“Like sands through the hour-glass, so are the days of our lives.” Fans of daytime television will remember those haunting words and the visual that framed them as they tuned in to the long-running soap opera Days of Our Lives. While the simple show opening grew trite and outdated over time, I would submit that never have truer words been spoken in the history of television.
If you look at an hourglass, the sands pass through to the bottom methodically at the exact same rate. But as you get toward the end, the granular pieces seem to accelerate dramatically, swirling into a vortex until they are all gone. Time’s up.
I’m reminded of this quickening of time’s pace this month as it marks the five-year anniversary of my father’s passing. Five years! How is it possible?! It literally feels like it was just last Saturday when we all gathered around him as he drew his last breath. We still miss him terribly.
My father retired at 70 and died at 83. I’m struck by what a blur the last 13 years of his life seemed to be. The sands seemed to be dropping in hyperdrive then. And of course, five years on, they are racing downward in my own hourglass too.
In just the past five years, I’ve lost my father, sold the house I grew up in, moved my mother to a new home, watched my three sons graduate from college, and bid them farewell as they moved out of the house (two of them to New York).

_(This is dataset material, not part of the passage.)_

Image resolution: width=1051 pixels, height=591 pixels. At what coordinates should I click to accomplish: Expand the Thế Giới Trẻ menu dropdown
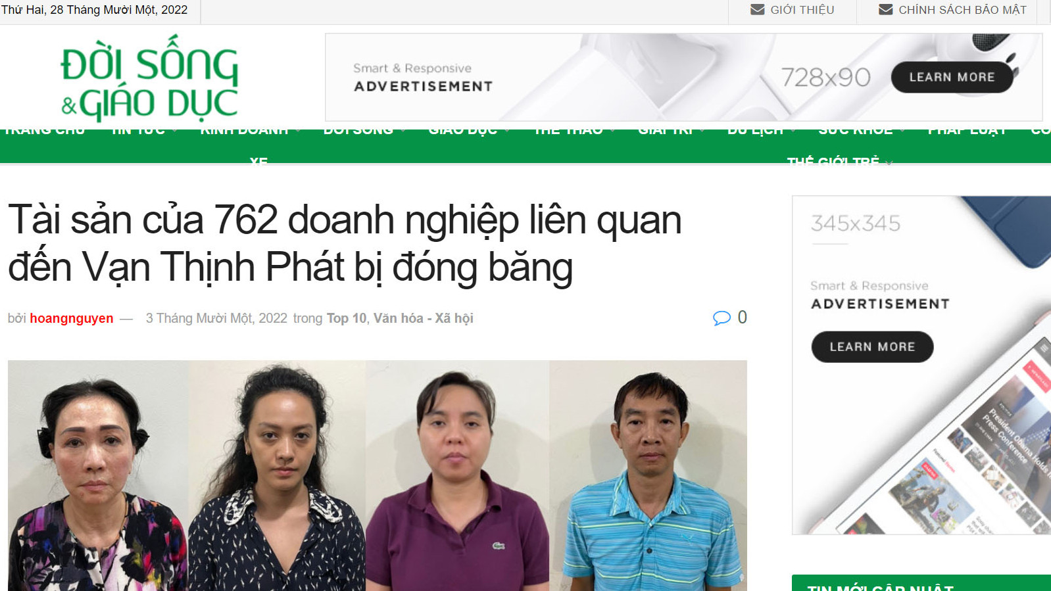point(889,162)
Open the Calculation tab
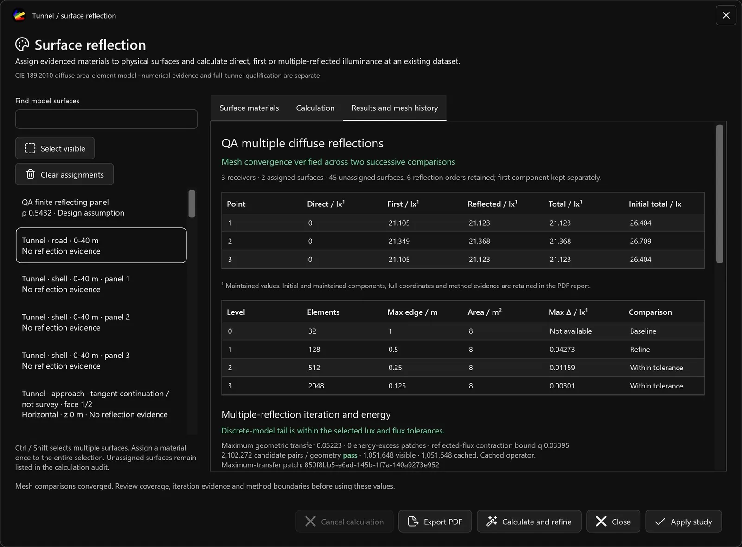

And that’s to say nothing of the challenges, highs, and lows of running a business and law firm, including introducing our annual Elder Care Symposium and seeing my wife retire from a long career in teaching to enter the firm as our office manager. All the while, I’ve embarked upon a new hobby of community theater, appearing in several local productions.
Despite all of that, I somehow feel like my sand allotment should be just as full as it was five years ago. It all rushes by so, so fast.
I’d like to think my father would be proud of my efforts of the past five years. But either way, the sands remain relentless in their descent. If there is one lesson I’ve learned from him, it’s to try to make each grain unique. So while the days may pass like sand, they don’t have to end like it, and the bottom of the hourglass is full of a colorful life well lived.